INPUT RECORDS: Begin

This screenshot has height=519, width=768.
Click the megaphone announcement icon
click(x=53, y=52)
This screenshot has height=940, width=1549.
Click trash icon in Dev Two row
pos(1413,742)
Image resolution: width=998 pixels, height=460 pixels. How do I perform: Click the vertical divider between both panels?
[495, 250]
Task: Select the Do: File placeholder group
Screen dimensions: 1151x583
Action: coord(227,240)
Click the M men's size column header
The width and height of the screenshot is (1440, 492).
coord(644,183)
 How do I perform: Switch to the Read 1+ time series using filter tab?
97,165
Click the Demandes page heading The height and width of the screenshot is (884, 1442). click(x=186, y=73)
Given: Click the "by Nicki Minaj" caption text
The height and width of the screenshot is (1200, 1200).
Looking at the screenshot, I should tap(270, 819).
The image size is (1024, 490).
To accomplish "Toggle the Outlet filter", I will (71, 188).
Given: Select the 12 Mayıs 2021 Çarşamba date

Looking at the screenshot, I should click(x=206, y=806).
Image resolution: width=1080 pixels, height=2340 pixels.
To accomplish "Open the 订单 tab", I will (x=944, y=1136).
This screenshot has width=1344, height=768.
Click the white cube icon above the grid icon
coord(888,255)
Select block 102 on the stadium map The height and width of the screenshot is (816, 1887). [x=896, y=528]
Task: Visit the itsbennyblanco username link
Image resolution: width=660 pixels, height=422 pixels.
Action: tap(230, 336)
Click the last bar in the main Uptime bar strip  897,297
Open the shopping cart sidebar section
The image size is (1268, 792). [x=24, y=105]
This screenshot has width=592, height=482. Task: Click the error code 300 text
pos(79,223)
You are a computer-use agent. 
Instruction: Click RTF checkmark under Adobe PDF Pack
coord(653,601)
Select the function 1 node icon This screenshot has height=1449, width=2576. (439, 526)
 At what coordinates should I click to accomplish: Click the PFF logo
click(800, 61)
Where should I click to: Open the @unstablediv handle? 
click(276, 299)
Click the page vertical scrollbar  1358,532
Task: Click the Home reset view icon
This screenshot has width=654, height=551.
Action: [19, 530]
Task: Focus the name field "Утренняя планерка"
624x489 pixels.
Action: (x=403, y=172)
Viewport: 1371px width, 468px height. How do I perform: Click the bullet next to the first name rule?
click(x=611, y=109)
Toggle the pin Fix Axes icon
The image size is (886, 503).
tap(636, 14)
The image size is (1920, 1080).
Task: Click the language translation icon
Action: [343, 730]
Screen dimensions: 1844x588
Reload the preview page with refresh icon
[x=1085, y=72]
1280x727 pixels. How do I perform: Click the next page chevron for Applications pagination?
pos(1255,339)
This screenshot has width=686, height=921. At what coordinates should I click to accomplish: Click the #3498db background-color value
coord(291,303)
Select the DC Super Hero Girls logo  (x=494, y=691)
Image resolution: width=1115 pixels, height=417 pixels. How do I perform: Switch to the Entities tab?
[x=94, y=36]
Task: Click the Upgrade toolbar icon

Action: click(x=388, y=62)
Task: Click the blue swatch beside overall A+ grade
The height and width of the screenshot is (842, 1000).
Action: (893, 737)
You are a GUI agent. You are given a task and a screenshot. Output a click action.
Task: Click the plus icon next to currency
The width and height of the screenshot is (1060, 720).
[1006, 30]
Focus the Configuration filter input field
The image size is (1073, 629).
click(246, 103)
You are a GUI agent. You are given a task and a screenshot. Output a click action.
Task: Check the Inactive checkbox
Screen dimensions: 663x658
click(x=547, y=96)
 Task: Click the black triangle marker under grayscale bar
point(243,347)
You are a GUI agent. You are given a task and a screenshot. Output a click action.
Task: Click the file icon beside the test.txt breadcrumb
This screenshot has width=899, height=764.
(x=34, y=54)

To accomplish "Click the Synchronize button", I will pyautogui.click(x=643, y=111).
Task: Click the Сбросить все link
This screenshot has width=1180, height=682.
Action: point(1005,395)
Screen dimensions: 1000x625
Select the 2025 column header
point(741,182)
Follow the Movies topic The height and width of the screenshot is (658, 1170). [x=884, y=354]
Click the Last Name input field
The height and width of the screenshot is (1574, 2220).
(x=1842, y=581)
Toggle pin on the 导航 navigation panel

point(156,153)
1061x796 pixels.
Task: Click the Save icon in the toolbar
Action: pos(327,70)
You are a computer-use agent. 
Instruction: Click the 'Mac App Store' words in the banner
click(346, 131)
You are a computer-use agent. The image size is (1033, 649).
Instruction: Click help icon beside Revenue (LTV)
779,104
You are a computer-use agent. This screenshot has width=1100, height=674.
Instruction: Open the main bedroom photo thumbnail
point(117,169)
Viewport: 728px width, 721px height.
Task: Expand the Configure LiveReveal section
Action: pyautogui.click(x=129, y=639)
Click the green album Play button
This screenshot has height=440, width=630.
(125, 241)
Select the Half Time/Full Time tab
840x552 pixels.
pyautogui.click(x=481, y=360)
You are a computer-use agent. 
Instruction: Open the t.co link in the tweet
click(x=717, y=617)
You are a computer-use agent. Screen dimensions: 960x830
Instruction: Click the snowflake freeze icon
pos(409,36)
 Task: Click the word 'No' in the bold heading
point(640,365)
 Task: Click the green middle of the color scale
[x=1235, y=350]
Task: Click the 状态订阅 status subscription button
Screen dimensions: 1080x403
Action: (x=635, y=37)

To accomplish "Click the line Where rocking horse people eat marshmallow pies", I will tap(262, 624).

INPUT RECORDS: End

With the line containing "You are a computer-use agent. Screen" as the start and the last line of the entries as the end, print that whole span exactly.

*ANSWER FOR THE TASK*:
You are a computer-use agent. Screen dimensions: 960x830
Instruction: Click the snowflake freeze icon
pos(409,36)
 Task: Click the word 'No' in the bold heading
point(640,365)
 Task: Click the green middle of the color scale
[x=1235, y=350]
Task: Click the 状态订阅 status subscription button
Screen dimensions: 1080x403
Action: (x=635, y=37)

To accomplish "Click the line Where rocking horse people eat marshmallow pies", I will tap(262, 624).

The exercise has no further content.